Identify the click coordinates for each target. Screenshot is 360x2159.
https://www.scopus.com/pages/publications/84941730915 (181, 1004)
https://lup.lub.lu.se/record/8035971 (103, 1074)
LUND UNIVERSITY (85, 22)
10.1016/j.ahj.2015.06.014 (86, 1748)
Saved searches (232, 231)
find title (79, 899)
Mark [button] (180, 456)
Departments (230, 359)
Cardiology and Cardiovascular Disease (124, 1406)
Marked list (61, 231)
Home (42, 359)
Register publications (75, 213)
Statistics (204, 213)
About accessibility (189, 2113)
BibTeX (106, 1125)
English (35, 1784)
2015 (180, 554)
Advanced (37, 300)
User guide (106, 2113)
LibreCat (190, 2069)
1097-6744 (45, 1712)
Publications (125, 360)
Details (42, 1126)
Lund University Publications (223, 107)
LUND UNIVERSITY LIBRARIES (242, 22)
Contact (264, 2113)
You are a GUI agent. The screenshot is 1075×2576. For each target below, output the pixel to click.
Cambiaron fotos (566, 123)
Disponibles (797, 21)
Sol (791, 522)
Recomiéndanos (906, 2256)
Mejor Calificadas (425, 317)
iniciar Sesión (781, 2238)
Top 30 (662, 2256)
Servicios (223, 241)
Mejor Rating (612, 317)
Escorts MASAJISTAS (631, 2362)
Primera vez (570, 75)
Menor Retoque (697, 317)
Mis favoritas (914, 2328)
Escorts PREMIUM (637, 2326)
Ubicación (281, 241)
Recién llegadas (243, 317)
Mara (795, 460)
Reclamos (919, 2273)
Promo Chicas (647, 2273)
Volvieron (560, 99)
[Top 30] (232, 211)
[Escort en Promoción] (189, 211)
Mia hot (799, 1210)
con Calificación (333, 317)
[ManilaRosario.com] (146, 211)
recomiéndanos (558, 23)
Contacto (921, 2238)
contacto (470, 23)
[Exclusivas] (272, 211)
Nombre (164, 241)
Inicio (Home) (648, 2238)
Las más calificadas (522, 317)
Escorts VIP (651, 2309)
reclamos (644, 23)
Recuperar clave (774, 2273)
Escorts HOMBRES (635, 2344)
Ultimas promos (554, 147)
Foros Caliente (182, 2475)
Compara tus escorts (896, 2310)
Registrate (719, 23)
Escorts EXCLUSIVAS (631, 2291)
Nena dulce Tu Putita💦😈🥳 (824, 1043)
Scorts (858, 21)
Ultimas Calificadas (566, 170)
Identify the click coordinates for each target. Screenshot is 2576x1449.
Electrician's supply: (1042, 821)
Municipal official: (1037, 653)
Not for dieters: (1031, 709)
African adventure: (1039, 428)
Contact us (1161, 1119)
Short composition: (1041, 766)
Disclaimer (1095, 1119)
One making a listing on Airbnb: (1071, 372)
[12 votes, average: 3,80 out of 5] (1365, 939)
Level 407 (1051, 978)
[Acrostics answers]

**EXERCISE DETAILS**
An exact copy of the lines above between the line holding "Disponibles (797, 21)" and the line holding "Volvieron (560, 99)", inclusive, is the whole answer.

**SOLUTION TO THIS EXERCISE**
Disponibles (797, 21)
Sol (791, 522)
Recomiéndanos (906, 2256)
Mejor Calificadas (425, 317)
iniciar Sesión (781, 2238)
Top 30 (662, 2256)
Servicios (223, 241)
Mejor Rating (612, 317)
Escorts MASAJISTAS (631, 2362)
Primera vez (570, 75)
Menor Retoque (697, 317)
Mis favoritas (914, 2328)
Escorts PREMIUM (637, 2326)
Ubicación (281, 241)
Recién llegadas (243, 317)
Mara (795, 460)
Reclamos (919, 2273)
Promo Chicas (647, 2273)
Volvieron (560, 99)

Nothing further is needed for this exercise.